Aunque los reptiles se perdieron de vista, su presencia podía sentirse todavía estrujando los corazones y socavando el valor.

—¿Qué ocurre? —El capitán Samuval se acercó chapoteando en el barro. Al aparecer los dragones, sus hombres habían aprestado los arcos, listos para disparar—. ¿A qué viene todo esto?

—Espías de Targonne —gruñó Galdar—. A estas alturas debe de saber que has anulado su orden al general Dogah, cambiándola por otra tuya, Mina. Eso es traición. Te hará matar y descuartizar, y clavará tu cabeza en una pica.

—Entonces ¿por qué no nos han atacado? —demandó Samuval mientras observaba el cielo con expresión sombría—. Los dragones podrían habernos reducido a cenizas en un momento.

—Sí, pero ¿qué ganaría con ello? —contestó Mina—. No se beneficiaría con nuestra muerte, pero sí lo hará con nuestra victoria. Es corto de miras, avaricioso. Un hombre de su calaña no ha sido leal a nadie jamás y no puede creer que otra persona lo sea. Un hombre que sólo cree en el sonido de las monedas de acero apilándose unas sobre otras no puede entender la fe de otros. Al juzgar a los demás por su rasero, no comprende lo que está ocurriendo aquí y, en consecuencia, no sabe cómo manejar la situación. Le daré lo que desea. Nuestra victoria le hará ganar las riquezas de la nación silvanesti y el favor de Malystrix.

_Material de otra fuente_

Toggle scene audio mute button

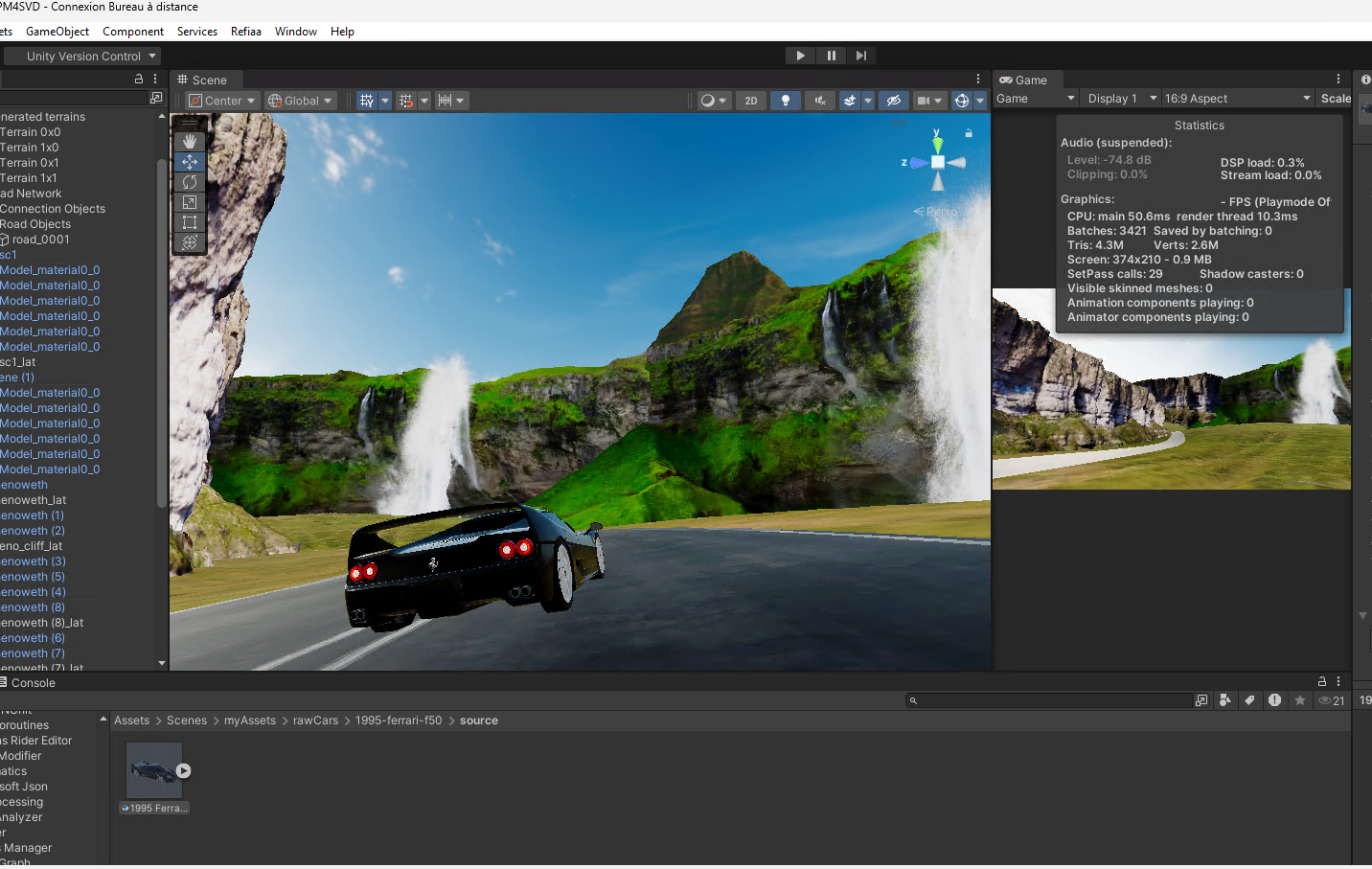[820, 101]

—¿Tan convencida estás de ganar, Mina? —preguntó Galdar—. No es que lo ponga en duda —se apresuró a añadir—. Pero ¿quinientos soldados contra toda la nación silvanesti? Y todavía tenemos que marchar a través de las tierras de los ogros.

—Por supuesto que ganaremos, Galdar —contestó la joven—. El Único así lo ha decretado.

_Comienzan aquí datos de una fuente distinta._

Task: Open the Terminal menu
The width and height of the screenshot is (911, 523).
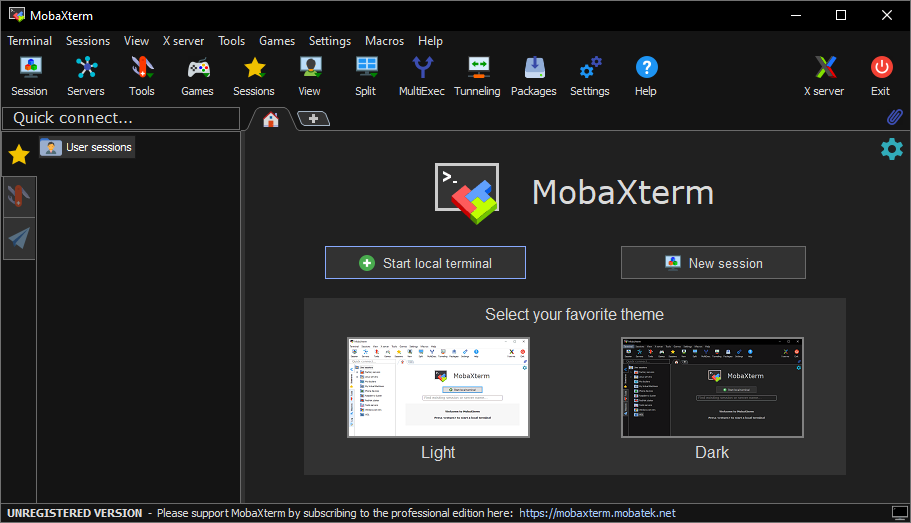Action: tap(30, 41)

Hija de la batalla, hija de la guerra, hija de la muerte, Mina siguió adelante y los hombres la siguieron bajo la incesante lluvia.

Las tropas de la mujer marcharon en dirección sur, a lo largo del río Thon-Thalas. Por fin dejó de llover, el sol apareció de nuevo y los hombres recibieron el cambio de buen grado, aunque tuvieron que pagar por el calor y la ropa seca doblando el número de patrullas ya que para entonces se encontraban en pleno territorio de ogros.